Records excerpted from a collection
-- -- --

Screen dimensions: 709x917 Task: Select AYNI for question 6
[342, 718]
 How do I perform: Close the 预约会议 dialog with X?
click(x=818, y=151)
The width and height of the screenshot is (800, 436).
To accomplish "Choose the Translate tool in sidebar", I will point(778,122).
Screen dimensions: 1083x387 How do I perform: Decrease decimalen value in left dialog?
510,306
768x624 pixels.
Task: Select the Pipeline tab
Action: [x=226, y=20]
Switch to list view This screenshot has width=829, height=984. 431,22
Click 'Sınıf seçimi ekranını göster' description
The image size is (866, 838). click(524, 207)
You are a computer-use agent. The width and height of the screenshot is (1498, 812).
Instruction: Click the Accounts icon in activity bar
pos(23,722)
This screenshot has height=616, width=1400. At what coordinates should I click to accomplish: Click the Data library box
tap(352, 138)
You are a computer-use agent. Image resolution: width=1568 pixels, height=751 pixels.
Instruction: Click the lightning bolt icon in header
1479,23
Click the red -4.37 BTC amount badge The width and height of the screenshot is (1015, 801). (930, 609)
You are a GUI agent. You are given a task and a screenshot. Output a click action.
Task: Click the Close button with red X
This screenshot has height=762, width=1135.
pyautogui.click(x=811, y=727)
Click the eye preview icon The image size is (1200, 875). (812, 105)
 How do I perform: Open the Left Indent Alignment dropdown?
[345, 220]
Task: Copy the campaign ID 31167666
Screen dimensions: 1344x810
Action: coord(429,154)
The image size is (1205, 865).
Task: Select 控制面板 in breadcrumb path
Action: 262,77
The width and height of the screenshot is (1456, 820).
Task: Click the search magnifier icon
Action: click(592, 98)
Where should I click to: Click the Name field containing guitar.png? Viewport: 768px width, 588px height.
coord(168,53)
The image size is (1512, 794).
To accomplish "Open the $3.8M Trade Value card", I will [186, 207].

-- -- --

Rewrite the records with every "Instruction" changed to "Directive", keeping everything else the same.

Screen dimensions: 709x917 Task: Select AYNI for question 6
[342, 718]
 How do I perform: Close the 预约会议 dialog with X?
click(x=818, y=151)
The width and height of the screenshot is (800, 436).
To accomplish "Choose the Translate tool in sidebar", I will point(778,122).
Screen dimensions: 1083x387 How do I perform: Decrease decimalen value in left dialog?
510,306
768x624 pixels.
Task: Select the Pipeline tab
Action: [x=226, y=20]
Switch to list view This screenshot has width=829, height=984. 431,22
Click 'Sınıf seçimi ekranını göster' description
The image size is (866, 838). click(524, 207)
You are a computer-use agent. The width and height of the screenshot is (1498, 812).
Directive: Click the Accounts icon in activity bar
pos(23,722)
This screenshot has height=616, width=1400. At what coordinates should I click to accomplish: Click the Data library box
tap(352, 138)
You are a computer-use agent. Image resolution: width=1568 pixels, height=751 pixels.
Directive: Click the lightning bolt icon in header
1479,23
Click the red -4.37 BTC amount badge The width and height of the screenshot is (1015, 801). (930, 609)
You are a GUI agent. You are given a task and a screenshot. Output a click action.
Task: Click the Close button with red X
This screenshot has height=762, width=1135.
pyautogui.click(x=811, y=727)
Click the eye preview icon The image size is (1200, 875). (812, 105)
 How do I perform: Open the Left Indent Alignment dropdown?
[345, 220]
Task: Copy the campaign ID 31167666
Screen dimensions: 1344x810
Action: coord(429,154)
The image size is (1205, 865).
Task: Select 控制面板 in breadcrumb path
Action: 262,77
The width and height of the screenshot is (1456, 820).
Task: Click the search magnifier icon
Action: click(592, 98)
Where should I click to: Click the Name field containing guitar.png? Viewport: 768px width, 588px height.
coord(168,53)
The image size is (1512, 794).
To accomplish "Open the $3.8M Trade Value card", I will [186, 207].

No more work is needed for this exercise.